Dentro una scodella di roccia, vive un mondo di erba

Sulla mappa è segnata una pista che da Bayarkhaikhan punta dritta a ovest fino al confine con l’Ovs. Molti bivio portano di qua e di là ma scegliendo sempre l’ovest li ho risolti. Raggiunto il colle si capiva che non avremmo più dovuto salire e stavo già festeggiando quando un altro dubbio è venuto a guastare la festa. Dritto a ovest c’era una montagna e la pista si divideva in due. Stavolta qual era quella giusta?
Il colle: una spianata di erba non erba e sassi. Un vento da non stare in piedi e le due strade.
Nessuno.
Pietre e pietre.
Il fumo di una gher che sale tra le pietre!
Non c’era e invece c’era. In quel punto una depressione del colle foderata di erba vera nascondeva due gher, un recinto pieno di pecore e una famiglia intera che le stava tosando. Lì sembrava che il vento non ci fosse.

Il taccuino mi presenta. Nascono sempre domande che non so come rivolgere e a cui non so rispondere.

Il figlio più grande si è allontanato dal recinto delle pecore con me per accompagnarmi alla gher più grande dove la nonna mi ha offerto una scodella di tarag senza zucchero.. Che buono!
Era una gher miracolosa. Chi abbia mai montato una di queste tende sa che l’equilibrio che tiene in piedi la struttura non è affatto scontato e che ogni pezzo ha una parte fondamentale per tenere tutto insieme. La struttura di sostegno di una gher è formata da due pali (pakhan) e una cupola in cui vanno a intestarsi le aste (khan) che sostengono la copertura. In questa tenda c’era un solo pakhan.  La tenda era la più piccola che abbia visto, la sua circonferenza era data da due muri e mezzo tirati al massimo più la porta che era piccolissima. Dentro sembrava come tutte le altre, solo un pochino storta, c’erano le solite cose, un bambino che dormiva in un angolo, la stufa accesa, la mensola con i wok del latte e il secchio del tarag e mi sono scaldata lì corpo e spirito per un momento.

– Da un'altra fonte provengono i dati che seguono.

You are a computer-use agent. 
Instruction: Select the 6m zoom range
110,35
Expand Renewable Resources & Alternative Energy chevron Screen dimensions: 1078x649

Sono ripartita da sola, dopo un momento i cavalli si sono spaventati per il sopraggiungere di un cavaliere al galoppo. Era il figlio più piccolo senza sella, senza niente, ha provato ad accompagnarmi per in pezzo ma noi andiamo troppo piano e si è stufato in fretta dileguandosi al galoppo verso sud.

Mi ha dato l’impressione di non poter credere che si possa fare così tanta strada andando così piano..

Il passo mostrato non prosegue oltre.